[Direction] Copy out the entries without changes, from the line containing "Viewport: 1282px width, 491px" through the end of the entries, including that first line and the final line. Leave the pictures out of your answer.

--- start Listing ---

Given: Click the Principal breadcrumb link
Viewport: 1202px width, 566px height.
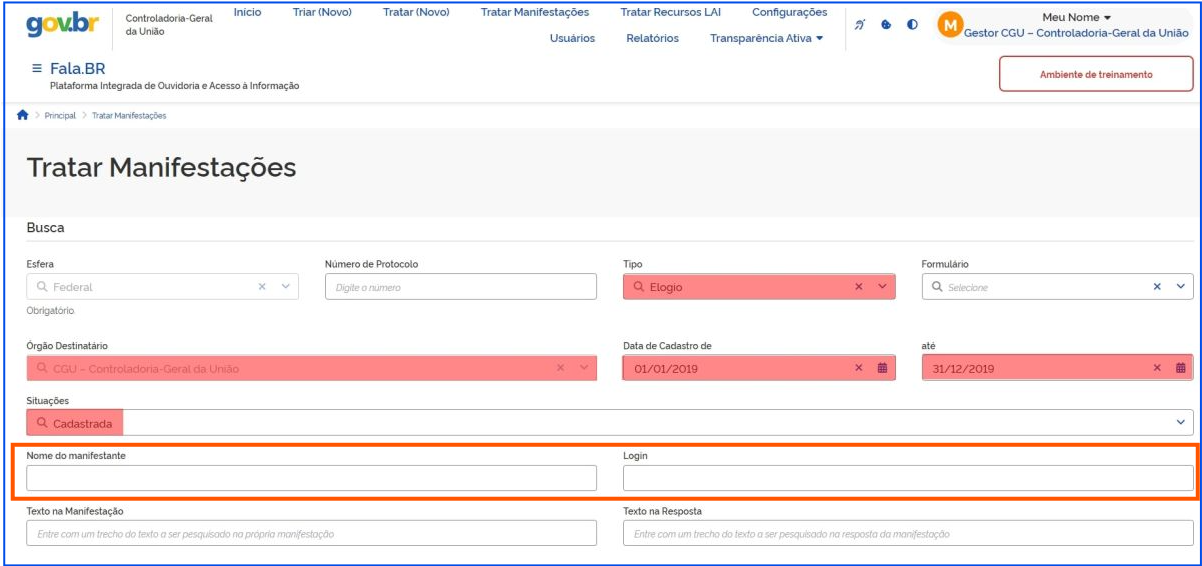Looking at the screenshot, I should point(60,116).
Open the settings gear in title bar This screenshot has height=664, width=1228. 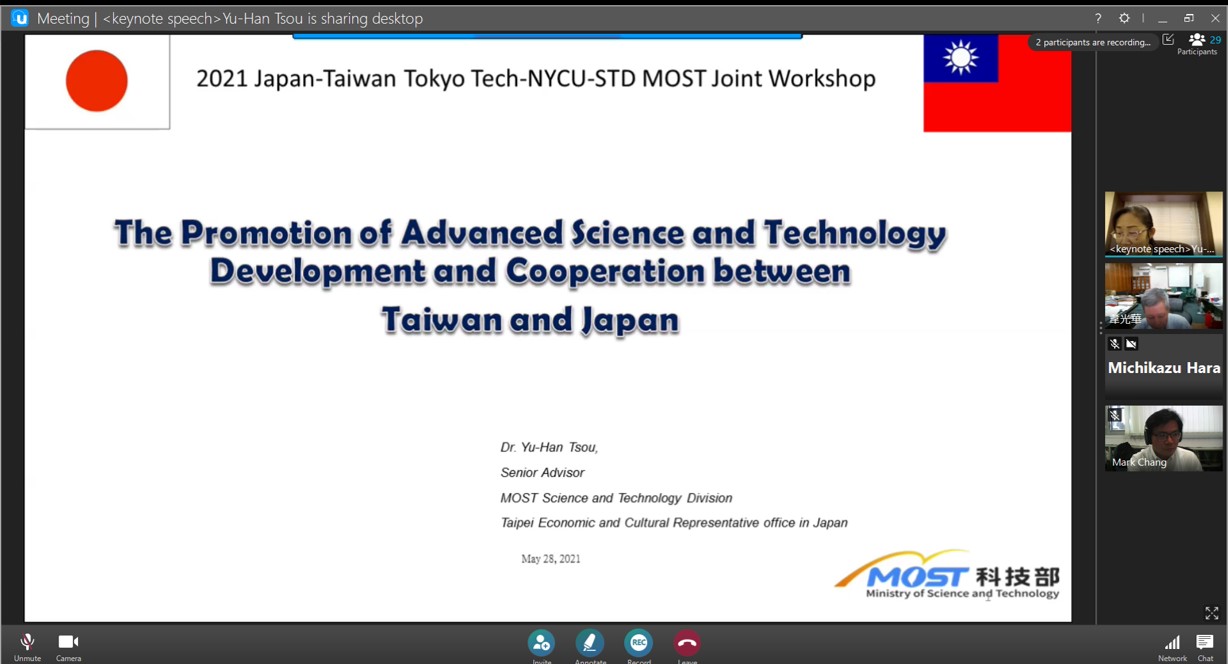click(1124, 18)
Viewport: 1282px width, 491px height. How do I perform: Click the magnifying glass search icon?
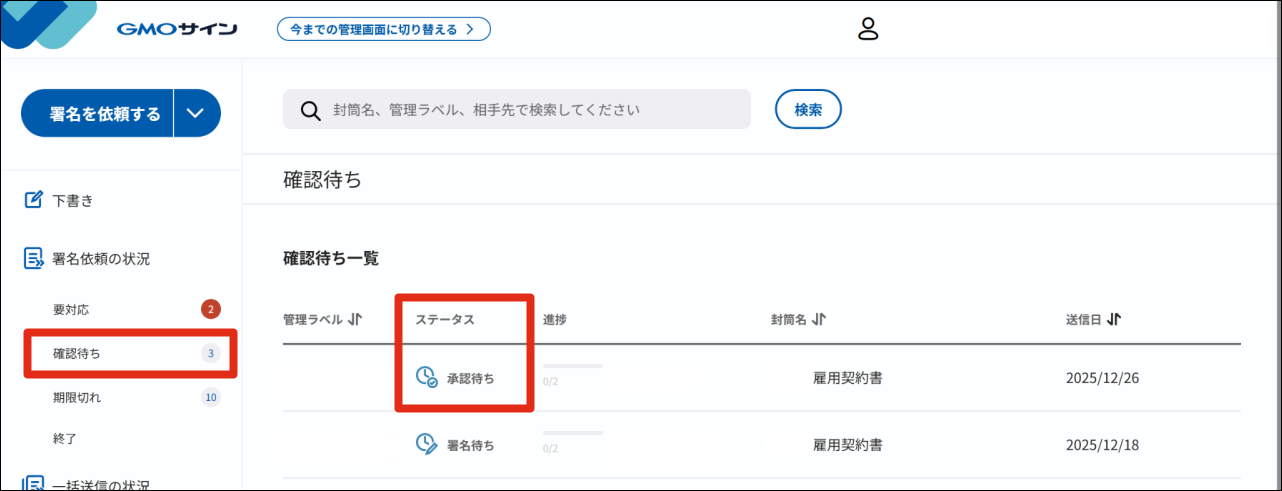310,110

--- end Listing ---

[Result below]
Viewport: 1282px width, 491px height. How do I perform: Click the magnifying glass search icon?
310,110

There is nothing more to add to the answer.